Happy May Day!
It's no mistake that my post is on Sunday, May 3rd. Today is the official May Day at my alma mater, Bryn Mawr College; it was always celebrated on the Sunday just before or after May 1st.
Bryn Mawr is a school steeped in traditions. The list is long, but they include Lantern Night (a a welcoming of the freshwomen into the academic community of Bryn Mawr; we get our lanterns with owls, BMC's mascot), Parade Night, Hell Week (it really did feel like hell; it can be yours, too, for the bargain tuition price of $30,000 per annum! But it is worth it; hell week has a twist, but keeping the secret is another tradition), Teas (parties), and the Senior Steps & Senior Row (walk on, up or down either, and tradition has it you will not graduate).
But May Day was everyone's favorite, in part because it signals the end of the semester, but mostly because it is a day of dancing, partying, lolling on the grass with friends (no small deal at a school where Sundays are universally intense with study), and dancing around the Maypole:
I should add that the grandeur of the Maypole dancing is countered shortly afterward by an unofficial Mayhole dance, a wry feminist response to the traditional English fertility rite. It's a hoot.
Then there's the food. Bryn Mawr was unlike other colleges in that the cafeteria food was consistently good, and very often great. Rather than one enormous cafeteria, Bryn Mawr has multiple dining halls, and much of the food was made in-house (instead of being purchased en masse from Sysco). We had special dinners throughout the year, but May Day was the big blowout, beginning at dawn with strawberries and cream, followed by more strawberries and cream, and more strawberries and cream. Plenty of other delectables played accompaniment, but none surpassed the simple joy of the strawberries and cream.
It's been more than a few years since I've marked the day in any way, but after seeing a clip of maypole dances on CNN on the 1st, I picked up a packet of strawberries for Sunday breakfast.
Since I am loathe to miss my morning yogurt, and because (often to Kevin's chagrin, I like to mess with classics), I put a twist on my May Day memory: Greek yogurt whisked with honey and cardamon, topped with a no-cook blender coulis of strawberries and honey.
Oh me oh my; this is exemplary of a recipe that is greater than the sum of its parts. I'm already making plans to serve this to guests, it's that good.
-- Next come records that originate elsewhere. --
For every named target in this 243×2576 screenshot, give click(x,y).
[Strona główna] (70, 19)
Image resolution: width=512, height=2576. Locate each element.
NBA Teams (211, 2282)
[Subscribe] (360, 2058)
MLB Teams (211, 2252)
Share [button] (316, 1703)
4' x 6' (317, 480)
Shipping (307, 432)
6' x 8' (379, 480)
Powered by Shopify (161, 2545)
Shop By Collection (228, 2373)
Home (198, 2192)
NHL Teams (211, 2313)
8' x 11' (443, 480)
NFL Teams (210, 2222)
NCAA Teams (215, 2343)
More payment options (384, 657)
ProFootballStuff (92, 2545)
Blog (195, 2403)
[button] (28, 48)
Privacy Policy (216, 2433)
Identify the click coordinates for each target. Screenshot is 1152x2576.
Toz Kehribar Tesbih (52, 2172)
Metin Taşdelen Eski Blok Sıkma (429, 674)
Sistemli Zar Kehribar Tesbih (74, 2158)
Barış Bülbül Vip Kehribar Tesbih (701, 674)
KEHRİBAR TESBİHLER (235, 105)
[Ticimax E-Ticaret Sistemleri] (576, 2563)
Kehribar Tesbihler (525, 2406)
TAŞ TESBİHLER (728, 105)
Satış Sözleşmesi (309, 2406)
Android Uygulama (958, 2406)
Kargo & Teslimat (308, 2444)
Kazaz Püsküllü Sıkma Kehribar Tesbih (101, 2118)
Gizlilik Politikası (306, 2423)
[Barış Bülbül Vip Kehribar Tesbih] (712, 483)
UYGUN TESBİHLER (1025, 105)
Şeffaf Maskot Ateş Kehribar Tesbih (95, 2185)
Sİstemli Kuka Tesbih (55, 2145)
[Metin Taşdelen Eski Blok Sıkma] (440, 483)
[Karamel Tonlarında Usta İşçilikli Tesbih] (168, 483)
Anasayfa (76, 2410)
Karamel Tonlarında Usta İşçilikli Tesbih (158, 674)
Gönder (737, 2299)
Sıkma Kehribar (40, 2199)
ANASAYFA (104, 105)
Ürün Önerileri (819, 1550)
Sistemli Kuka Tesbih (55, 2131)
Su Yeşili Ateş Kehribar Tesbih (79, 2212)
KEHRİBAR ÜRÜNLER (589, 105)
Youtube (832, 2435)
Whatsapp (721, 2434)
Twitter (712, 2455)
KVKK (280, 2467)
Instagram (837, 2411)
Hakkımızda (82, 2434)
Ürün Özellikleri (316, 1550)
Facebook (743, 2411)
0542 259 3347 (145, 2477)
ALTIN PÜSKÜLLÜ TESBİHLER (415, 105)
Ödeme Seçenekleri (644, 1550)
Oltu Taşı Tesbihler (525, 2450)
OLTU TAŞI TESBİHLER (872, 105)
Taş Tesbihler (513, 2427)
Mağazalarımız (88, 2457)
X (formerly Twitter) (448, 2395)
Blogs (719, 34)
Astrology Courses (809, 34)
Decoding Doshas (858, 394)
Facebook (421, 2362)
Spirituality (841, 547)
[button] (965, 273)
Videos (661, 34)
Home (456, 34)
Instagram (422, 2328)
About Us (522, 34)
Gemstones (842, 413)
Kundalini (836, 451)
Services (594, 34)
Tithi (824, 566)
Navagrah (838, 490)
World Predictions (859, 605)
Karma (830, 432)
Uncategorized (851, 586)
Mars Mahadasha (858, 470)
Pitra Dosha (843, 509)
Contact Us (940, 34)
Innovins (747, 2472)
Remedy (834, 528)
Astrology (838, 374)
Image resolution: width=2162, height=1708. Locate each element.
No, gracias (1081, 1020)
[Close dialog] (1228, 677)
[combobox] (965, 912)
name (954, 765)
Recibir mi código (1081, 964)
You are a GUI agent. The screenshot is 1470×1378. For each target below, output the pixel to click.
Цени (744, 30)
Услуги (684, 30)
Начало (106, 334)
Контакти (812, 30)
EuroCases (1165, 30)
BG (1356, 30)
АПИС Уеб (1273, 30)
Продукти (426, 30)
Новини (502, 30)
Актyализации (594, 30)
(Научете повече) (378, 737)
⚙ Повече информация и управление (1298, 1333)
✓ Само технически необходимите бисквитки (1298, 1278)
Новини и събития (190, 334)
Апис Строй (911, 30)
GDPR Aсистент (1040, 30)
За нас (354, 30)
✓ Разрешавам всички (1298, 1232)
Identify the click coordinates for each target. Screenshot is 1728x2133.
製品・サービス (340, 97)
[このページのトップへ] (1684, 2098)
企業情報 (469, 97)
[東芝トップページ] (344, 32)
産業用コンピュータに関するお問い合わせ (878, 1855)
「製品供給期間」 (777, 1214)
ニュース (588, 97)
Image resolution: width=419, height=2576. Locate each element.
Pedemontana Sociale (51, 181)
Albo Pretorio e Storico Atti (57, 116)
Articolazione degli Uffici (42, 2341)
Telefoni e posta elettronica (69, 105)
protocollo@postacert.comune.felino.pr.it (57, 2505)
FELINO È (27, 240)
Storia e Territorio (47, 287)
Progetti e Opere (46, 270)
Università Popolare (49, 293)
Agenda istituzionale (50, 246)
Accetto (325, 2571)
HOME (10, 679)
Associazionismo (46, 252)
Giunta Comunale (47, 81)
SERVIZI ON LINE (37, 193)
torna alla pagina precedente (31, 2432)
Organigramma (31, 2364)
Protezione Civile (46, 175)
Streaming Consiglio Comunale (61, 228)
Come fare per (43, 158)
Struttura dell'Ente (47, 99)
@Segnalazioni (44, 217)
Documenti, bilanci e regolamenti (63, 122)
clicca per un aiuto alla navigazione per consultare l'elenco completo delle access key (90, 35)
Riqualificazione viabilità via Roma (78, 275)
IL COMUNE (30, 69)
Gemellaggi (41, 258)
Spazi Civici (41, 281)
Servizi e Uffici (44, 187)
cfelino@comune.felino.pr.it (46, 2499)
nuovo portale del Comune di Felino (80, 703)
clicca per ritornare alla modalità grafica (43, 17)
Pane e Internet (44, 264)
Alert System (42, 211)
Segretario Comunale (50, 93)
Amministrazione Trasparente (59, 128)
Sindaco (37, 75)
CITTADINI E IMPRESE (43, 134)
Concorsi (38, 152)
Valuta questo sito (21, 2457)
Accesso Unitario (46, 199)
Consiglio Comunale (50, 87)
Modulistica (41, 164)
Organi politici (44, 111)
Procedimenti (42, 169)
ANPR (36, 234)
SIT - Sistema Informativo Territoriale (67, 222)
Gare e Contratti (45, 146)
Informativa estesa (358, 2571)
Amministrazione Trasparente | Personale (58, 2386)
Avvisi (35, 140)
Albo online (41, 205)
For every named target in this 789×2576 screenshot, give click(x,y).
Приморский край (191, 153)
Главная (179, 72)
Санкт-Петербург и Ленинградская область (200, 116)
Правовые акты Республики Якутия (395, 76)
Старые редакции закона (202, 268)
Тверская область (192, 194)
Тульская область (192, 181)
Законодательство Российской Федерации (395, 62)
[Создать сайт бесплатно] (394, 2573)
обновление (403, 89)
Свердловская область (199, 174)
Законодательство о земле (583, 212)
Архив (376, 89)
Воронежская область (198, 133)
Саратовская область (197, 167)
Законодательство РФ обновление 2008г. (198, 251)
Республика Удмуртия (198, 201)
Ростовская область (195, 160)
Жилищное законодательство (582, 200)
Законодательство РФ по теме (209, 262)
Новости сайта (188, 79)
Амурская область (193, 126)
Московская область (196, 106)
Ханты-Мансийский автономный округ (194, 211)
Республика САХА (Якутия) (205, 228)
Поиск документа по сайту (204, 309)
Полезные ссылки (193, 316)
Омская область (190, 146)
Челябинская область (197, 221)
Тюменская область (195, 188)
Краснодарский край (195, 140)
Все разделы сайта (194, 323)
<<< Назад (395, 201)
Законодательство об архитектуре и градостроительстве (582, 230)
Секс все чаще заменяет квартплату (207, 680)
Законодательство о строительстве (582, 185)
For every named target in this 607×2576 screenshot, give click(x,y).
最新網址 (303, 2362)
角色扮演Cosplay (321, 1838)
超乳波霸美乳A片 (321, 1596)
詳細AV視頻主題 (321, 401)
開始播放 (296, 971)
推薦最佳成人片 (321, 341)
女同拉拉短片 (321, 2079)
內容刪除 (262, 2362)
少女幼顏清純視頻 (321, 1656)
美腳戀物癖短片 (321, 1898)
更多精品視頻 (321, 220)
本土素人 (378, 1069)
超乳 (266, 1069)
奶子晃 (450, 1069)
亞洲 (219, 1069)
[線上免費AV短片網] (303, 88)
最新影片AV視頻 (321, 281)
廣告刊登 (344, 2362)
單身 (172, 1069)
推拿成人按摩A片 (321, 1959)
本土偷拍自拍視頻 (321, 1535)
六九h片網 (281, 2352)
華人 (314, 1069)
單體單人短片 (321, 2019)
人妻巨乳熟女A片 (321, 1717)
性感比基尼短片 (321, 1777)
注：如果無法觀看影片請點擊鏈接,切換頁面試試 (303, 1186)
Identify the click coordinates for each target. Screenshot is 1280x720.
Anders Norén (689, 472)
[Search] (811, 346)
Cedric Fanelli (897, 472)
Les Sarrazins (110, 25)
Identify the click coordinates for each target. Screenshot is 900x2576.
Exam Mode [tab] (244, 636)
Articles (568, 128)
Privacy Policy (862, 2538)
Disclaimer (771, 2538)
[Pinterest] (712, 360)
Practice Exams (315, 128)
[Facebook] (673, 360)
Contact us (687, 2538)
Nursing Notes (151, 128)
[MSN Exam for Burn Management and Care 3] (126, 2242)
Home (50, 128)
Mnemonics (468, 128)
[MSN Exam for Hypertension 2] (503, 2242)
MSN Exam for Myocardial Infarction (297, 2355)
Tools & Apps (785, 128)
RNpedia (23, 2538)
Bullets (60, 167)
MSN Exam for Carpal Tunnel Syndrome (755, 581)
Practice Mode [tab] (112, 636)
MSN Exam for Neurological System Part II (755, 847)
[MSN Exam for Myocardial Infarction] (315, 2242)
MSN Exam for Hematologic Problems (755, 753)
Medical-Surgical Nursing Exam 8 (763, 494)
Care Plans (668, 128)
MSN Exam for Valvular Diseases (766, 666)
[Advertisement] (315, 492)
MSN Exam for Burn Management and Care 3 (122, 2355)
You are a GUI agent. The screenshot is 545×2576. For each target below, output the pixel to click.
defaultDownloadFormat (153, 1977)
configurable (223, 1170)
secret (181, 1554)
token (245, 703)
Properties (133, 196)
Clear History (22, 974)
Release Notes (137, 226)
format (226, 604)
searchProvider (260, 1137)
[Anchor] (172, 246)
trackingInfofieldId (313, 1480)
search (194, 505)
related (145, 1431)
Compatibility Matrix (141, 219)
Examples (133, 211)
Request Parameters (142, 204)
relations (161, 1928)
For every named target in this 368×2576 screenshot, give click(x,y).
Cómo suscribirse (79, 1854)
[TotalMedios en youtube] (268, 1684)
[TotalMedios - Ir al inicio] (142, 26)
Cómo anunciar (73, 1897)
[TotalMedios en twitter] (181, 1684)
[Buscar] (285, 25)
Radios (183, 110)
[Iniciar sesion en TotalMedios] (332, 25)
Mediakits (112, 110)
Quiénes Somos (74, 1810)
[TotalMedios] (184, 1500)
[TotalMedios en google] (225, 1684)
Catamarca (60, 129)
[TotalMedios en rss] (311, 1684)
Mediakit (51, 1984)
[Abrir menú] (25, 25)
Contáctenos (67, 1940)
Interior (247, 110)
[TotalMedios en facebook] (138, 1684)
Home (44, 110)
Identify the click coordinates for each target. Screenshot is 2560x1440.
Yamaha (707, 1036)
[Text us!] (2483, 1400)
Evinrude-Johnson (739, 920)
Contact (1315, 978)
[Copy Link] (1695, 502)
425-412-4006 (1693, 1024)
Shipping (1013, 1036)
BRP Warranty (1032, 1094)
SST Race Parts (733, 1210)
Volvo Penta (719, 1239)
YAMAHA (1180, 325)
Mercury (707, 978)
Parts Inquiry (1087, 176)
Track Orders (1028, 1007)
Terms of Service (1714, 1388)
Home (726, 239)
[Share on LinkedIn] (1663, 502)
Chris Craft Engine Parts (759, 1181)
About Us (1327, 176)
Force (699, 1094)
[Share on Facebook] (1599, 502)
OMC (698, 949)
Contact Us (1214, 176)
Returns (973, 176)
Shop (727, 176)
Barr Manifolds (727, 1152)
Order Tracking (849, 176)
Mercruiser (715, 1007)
Happy May Day.
Cardamom-Honey Yogurt with Strawberry Coulis
2 cups nonfat yogurt (regular or Greek-style)
4 tablespoons honey, divided use
1/2 teaspoon ground cardamom
1 and 1/2 cups strawberries, hulled
Whisk the yogurt, 3 tablespoons of the honey, and cardamom in a medium bowl until blended. Divide yogurt between two short glasses.
Puree the strawberries and remaining tablespoon honey in a blender until smooth. Divide over the yogurt. Serve immediately, or chill until ready to serve. Makes 2 servings.